> Required work
Below are the entries; return every line among them that holds the word "will".

> Input records
- - - - -
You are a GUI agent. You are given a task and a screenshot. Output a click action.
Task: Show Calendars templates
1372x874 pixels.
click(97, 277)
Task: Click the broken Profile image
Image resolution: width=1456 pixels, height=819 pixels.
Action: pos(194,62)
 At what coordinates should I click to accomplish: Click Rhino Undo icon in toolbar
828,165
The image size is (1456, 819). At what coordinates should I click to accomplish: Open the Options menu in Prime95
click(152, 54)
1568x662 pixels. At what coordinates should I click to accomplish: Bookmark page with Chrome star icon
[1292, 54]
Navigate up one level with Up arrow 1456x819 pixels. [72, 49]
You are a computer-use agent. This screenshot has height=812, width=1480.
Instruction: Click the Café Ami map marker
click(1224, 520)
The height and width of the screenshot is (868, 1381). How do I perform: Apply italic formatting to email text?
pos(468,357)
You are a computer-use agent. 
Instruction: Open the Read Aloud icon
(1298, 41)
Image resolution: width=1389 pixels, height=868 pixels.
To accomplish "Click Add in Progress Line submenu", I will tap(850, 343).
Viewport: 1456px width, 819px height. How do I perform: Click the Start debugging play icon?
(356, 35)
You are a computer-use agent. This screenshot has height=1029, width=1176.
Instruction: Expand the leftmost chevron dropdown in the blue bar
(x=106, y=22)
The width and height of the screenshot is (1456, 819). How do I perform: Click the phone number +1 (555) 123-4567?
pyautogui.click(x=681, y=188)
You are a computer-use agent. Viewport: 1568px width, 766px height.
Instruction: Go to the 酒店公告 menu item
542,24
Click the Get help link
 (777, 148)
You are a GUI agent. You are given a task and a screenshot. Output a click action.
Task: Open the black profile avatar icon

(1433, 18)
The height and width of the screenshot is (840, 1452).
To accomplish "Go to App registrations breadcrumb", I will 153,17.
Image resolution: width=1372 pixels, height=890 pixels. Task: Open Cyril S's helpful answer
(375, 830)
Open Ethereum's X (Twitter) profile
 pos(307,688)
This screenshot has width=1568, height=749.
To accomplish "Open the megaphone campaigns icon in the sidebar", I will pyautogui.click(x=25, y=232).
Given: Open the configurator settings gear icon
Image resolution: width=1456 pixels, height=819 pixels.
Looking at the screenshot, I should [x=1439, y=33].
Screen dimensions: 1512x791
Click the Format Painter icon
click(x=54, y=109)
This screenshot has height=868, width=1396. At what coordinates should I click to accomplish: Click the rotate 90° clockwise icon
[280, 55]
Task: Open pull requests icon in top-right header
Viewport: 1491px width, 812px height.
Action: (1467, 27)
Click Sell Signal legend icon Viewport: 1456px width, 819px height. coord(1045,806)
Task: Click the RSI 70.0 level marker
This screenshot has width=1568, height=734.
- - - - -
> Result for this exercise
To accomplish "Click Add in Progress Line submenu", I will tap(850, 343).
To accomplish "Go to App registrations breadcrumb", I will 153,17.
To accomplish "Open the megaphone campaigns icon in the sidebar", I will pyautogui.click(x=25, y=232).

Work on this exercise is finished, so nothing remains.